Court Opinion

ID: 3868866
Source: CourtListenerOpinion
Date Created: 2016-07-06 09:03:04.506332+00
Date Added: 2024-06-11T07:41:36.839896
License: Public Domain

The question is whether the Seekonk River Bridge Commissioners, in building the bridge over the river, exceeded their authority by extending it beyond the eastern bank to Warren Avenue, and there establishing the eastern abutment. We think not. The act, Pub. Laws R.I. cap. 349, §§ 3, 4, of March 28, 1883, provides that, in a certain event which occurred, the bridge should be built "over the river," on or near the site of the old bridge, "in such place and manner" as the commissioners should determine, "according to plans and specifications by them approved." The power is very broadly given. The location of the bridge and manner of constructing it are both left wholly to the commissioners.
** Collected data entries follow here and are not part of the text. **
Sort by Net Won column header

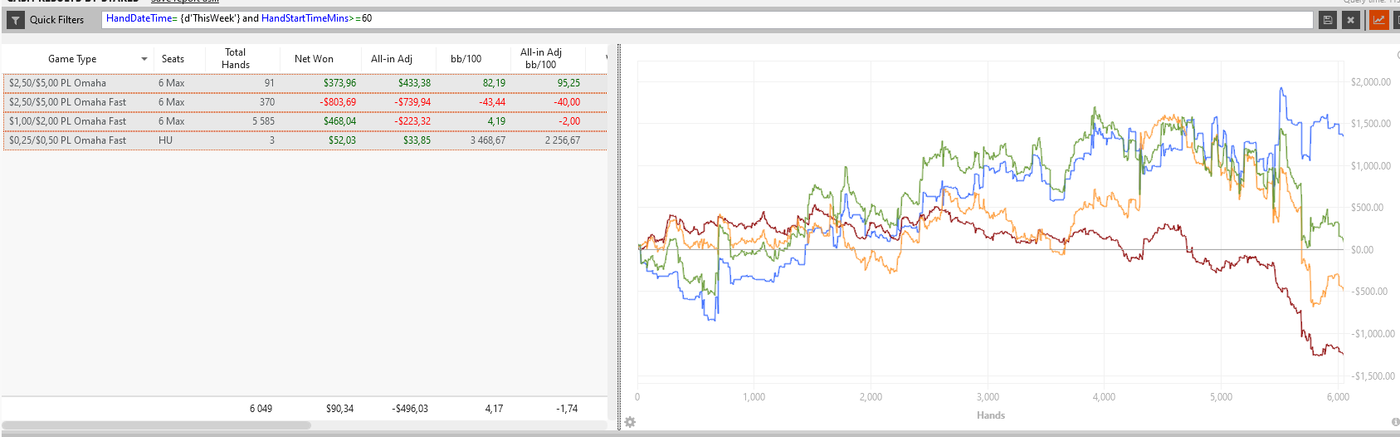[315, 59]
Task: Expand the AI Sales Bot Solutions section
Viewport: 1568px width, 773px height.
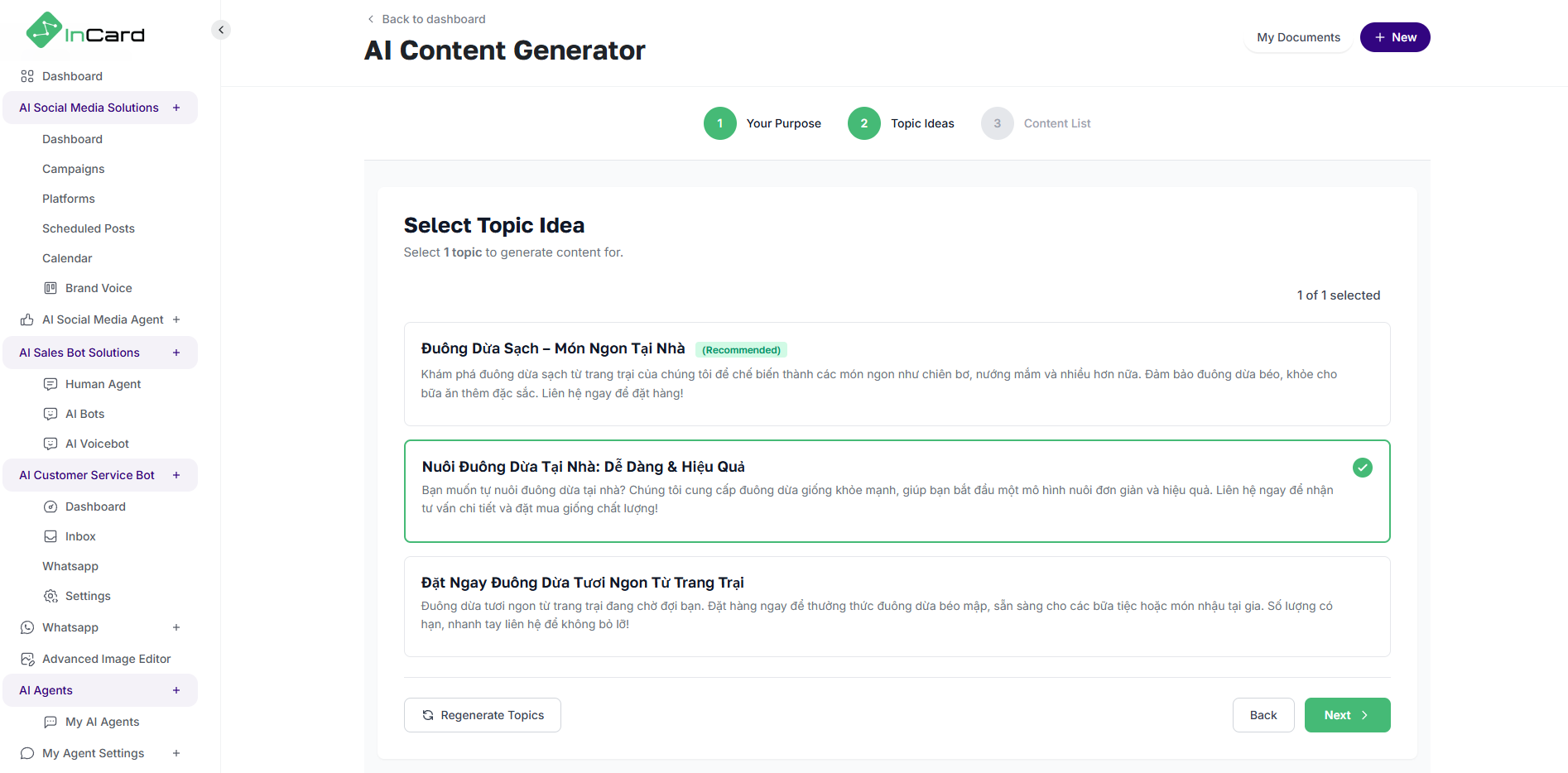Action: pos(176,353)
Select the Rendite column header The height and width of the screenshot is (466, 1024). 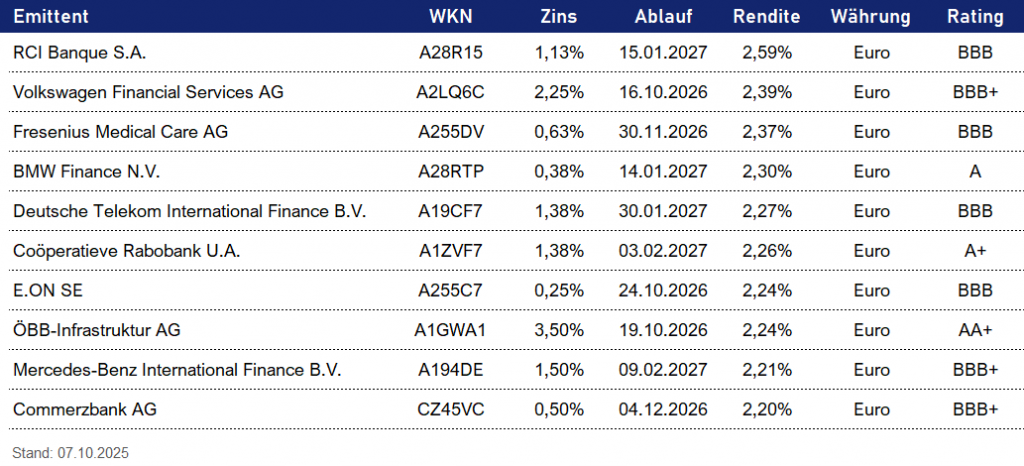click(x=766, y=17)
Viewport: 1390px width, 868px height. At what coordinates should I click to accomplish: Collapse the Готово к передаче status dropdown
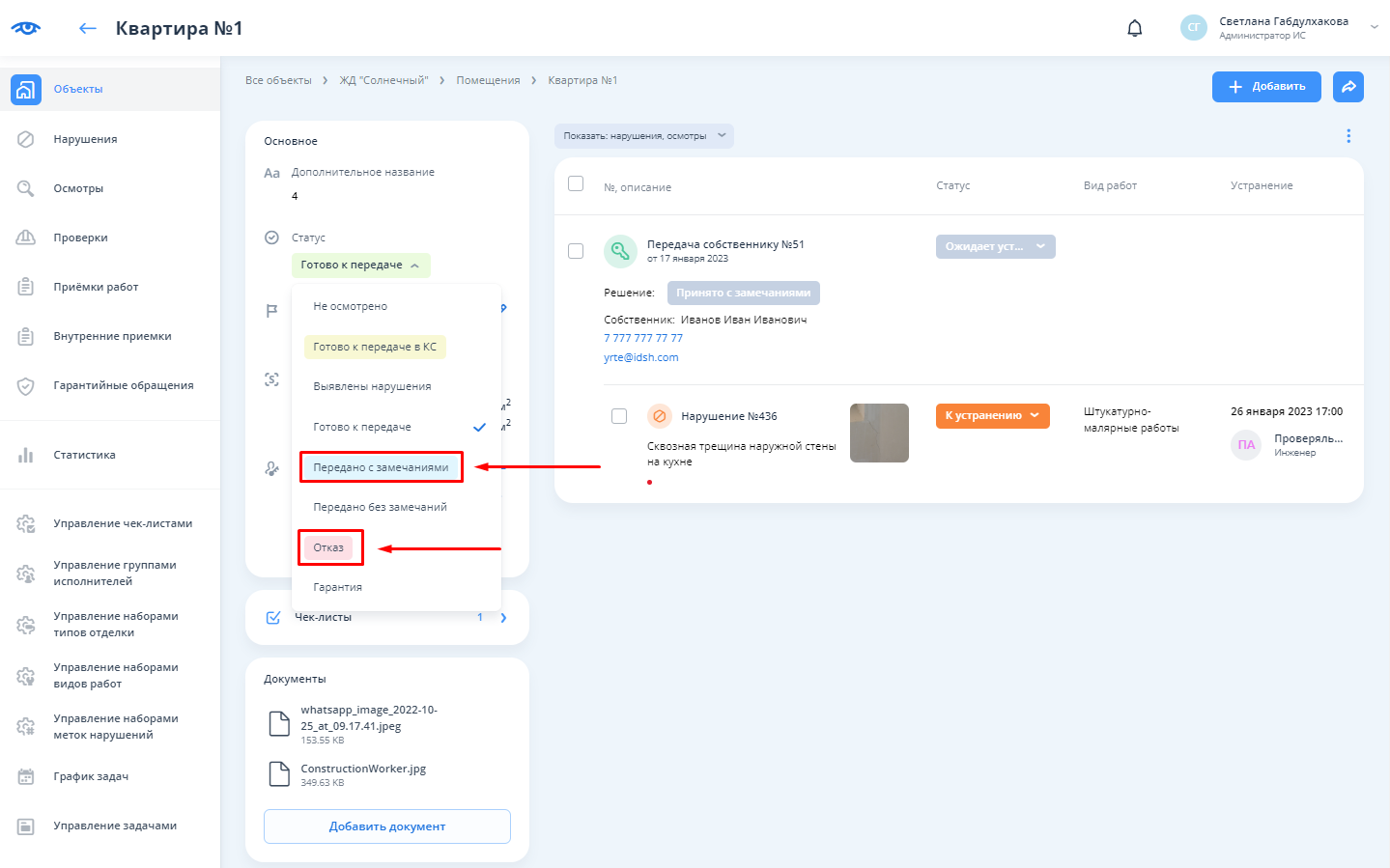click(360, 266)

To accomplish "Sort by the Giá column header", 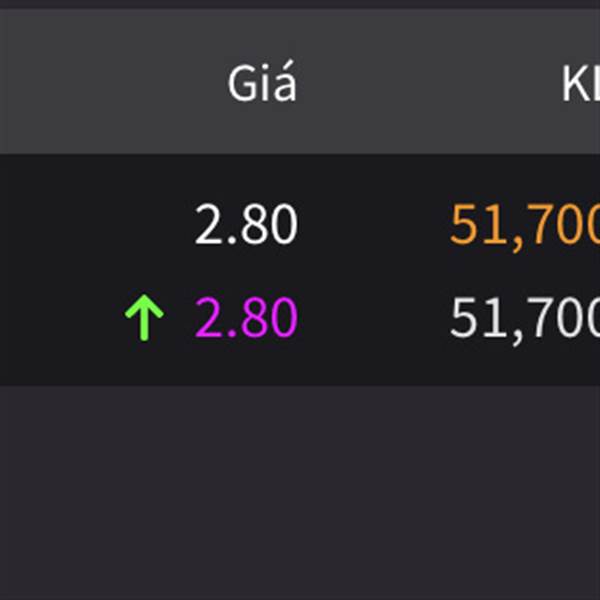I will pyautogui.click(x=262, y=82).
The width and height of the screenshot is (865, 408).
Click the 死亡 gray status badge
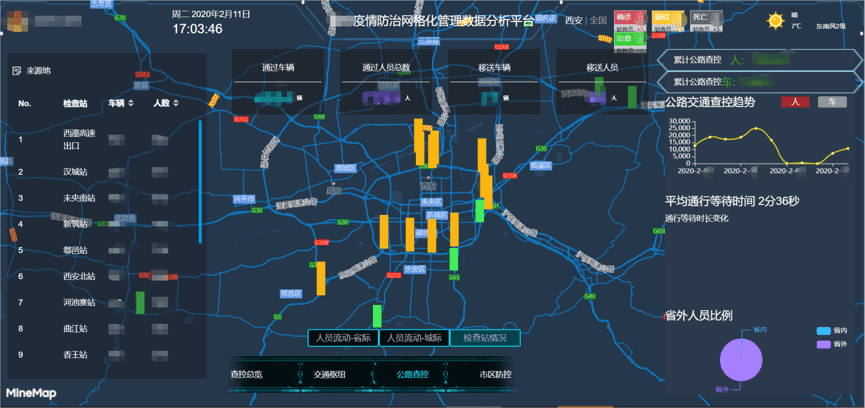(699, 17)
The plaintiff contends that the authority given is to build "over the river," but not beyond it; that the commissioners might have built over without building beyond it if they had built at grade with the river banks; and that they therefore exceeded their authority when they built beyond it. We think such a construction is too narrow. The bridge was in fact reared high above the river, and we do not see how there can be any question but that the commissioners, under their power to build it in "such manner as they might determine," were authorized to build it in that manner. The bridge so built required strong and massive abutments correspondingly high; and such abutments would, as a matter of reasonable if not absolute necessity, be erected out of the river on the solid ground. The commissioners were authorized by the fifth section of the act to "take and appropriate, if necessary for the purposes of the bridge, the private property of any person or of any municipal or other corporation," and, by a later act, to "purchase any real estate" required. It may be said that it does not follow that they were authorized to carry the bridge to Warren Avenue and plant the abutment there, since they might have established it immediately on the river bank. Doubtless their power should be construed as limited by the purposes for which it was conferred, and an extension of the bridge beyond the river bank without reason, or for reasons having no proper relation to the bridge as such, would be unauthorized. But such does not appear to have been the case here. On the contrary it appears, from an inspection of the photograph and plat, that the bridge *Page 37 
was extended at the height at which it is built for the accommodation of a street and of divers railway tracks beneath it. If the abutment had been erected directly on the bank, it would have been necessary to connect the bridge with the highway beyond by a long slope or incline for the safe and easy transit of the public travel. This would have blocked the street below, and would have either displaced the railway tracks or have left them to be crossed at grade at the foot of the slope, greatly to the peril and inconvenience of travel. Manifestly, therefore, the extension of the bridge was designed and executed in subservience to the purpose for which the bridge was built, namely, to furnish a safe and convenient highway across the river. The bridge accomplishes its purpose the better for being thus extended. Our conclusion is that the abutment is lawfully erected in Warren Avenue, and consequently was not a public nuisance. This being so, the plaintiffs' action cannot be maintained.1
New trial denied.
1 See Gerhard v. Bridge Commissioners, 15 R.I. 334.